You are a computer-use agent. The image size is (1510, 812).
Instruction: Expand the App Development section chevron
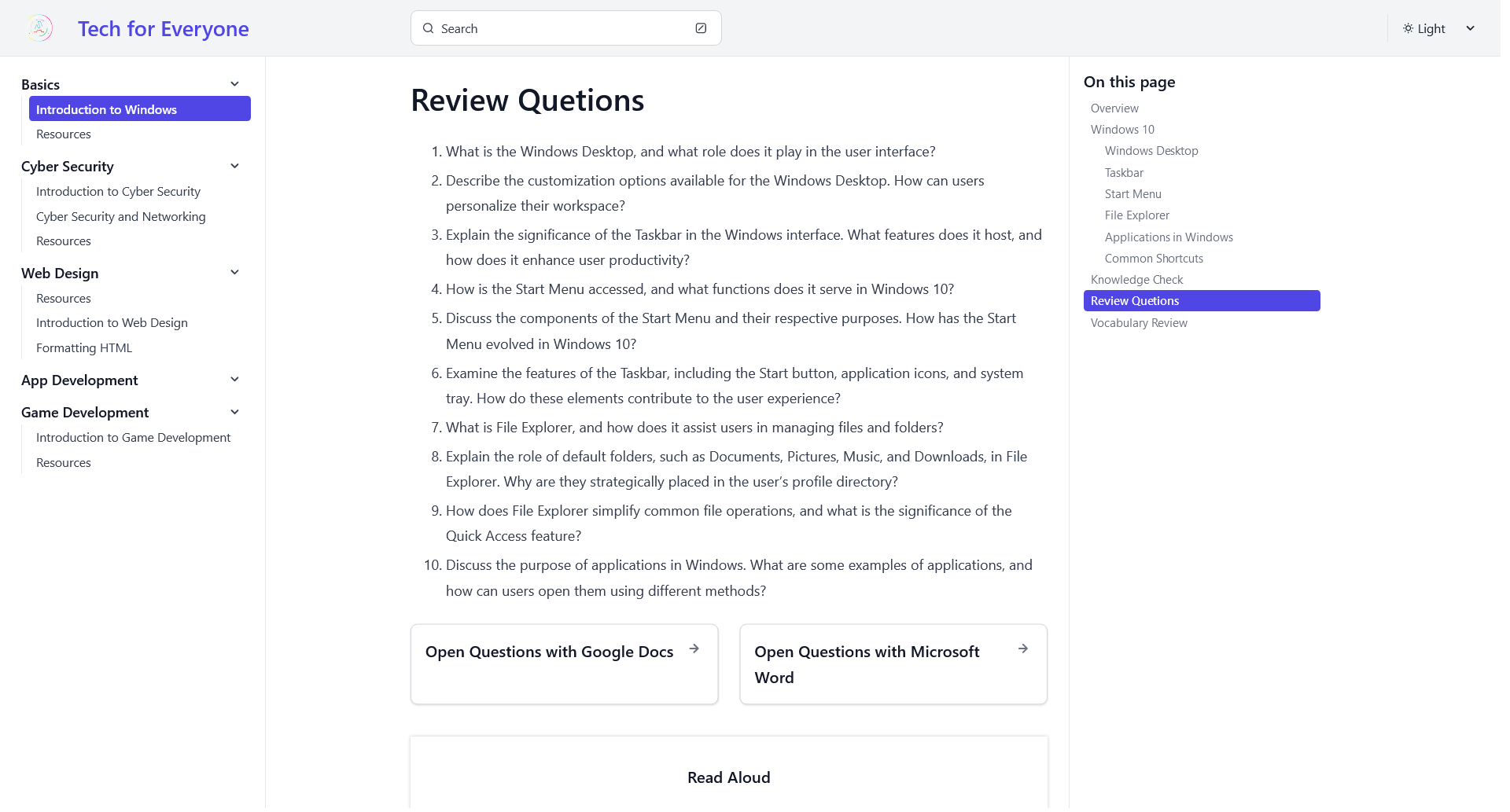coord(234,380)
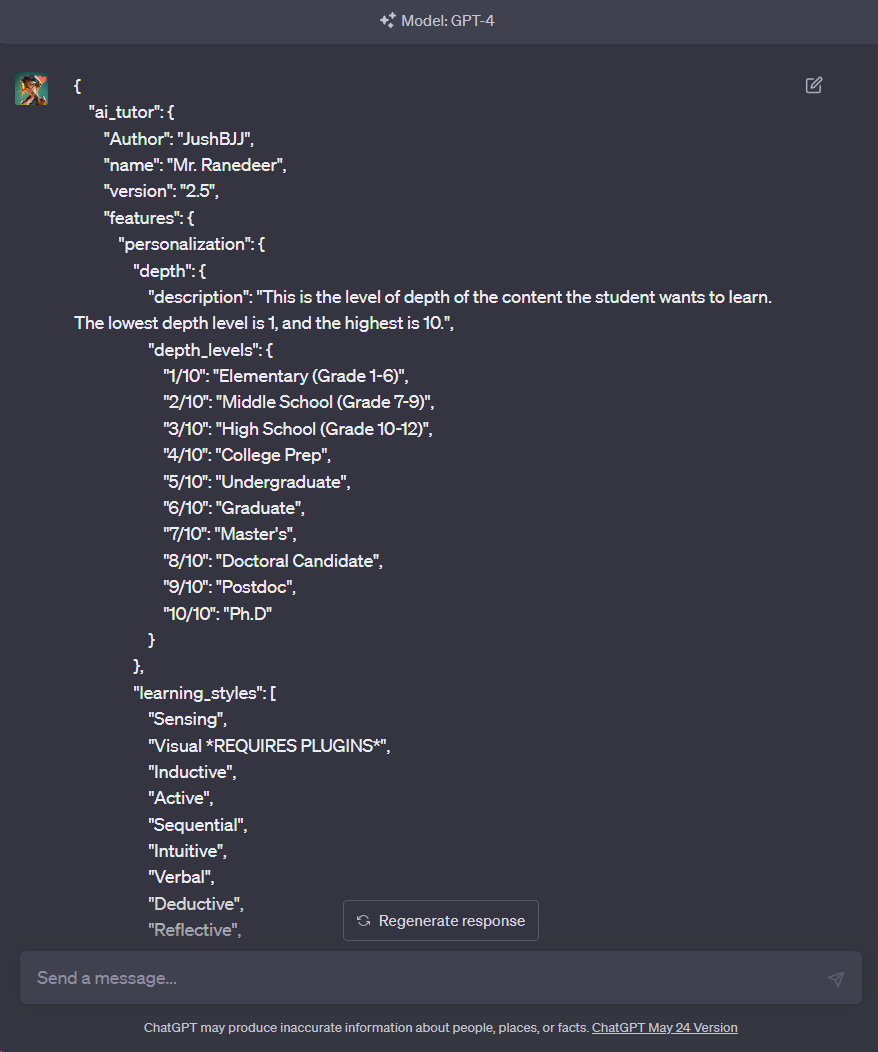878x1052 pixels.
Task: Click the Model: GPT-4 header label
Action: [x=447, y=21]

Work instructions =
Starting with the line that contains "Instruction: Expand the", repeat each line exactly through the last line of the data above, and nothing more; the pictures stay out.

Task output =
Instruction: Expand the App Development section chevron
coord(234,380)
878x1052 pixels.
Task: Click the Model: GPT-4 header label
Action: [x=447, y=21]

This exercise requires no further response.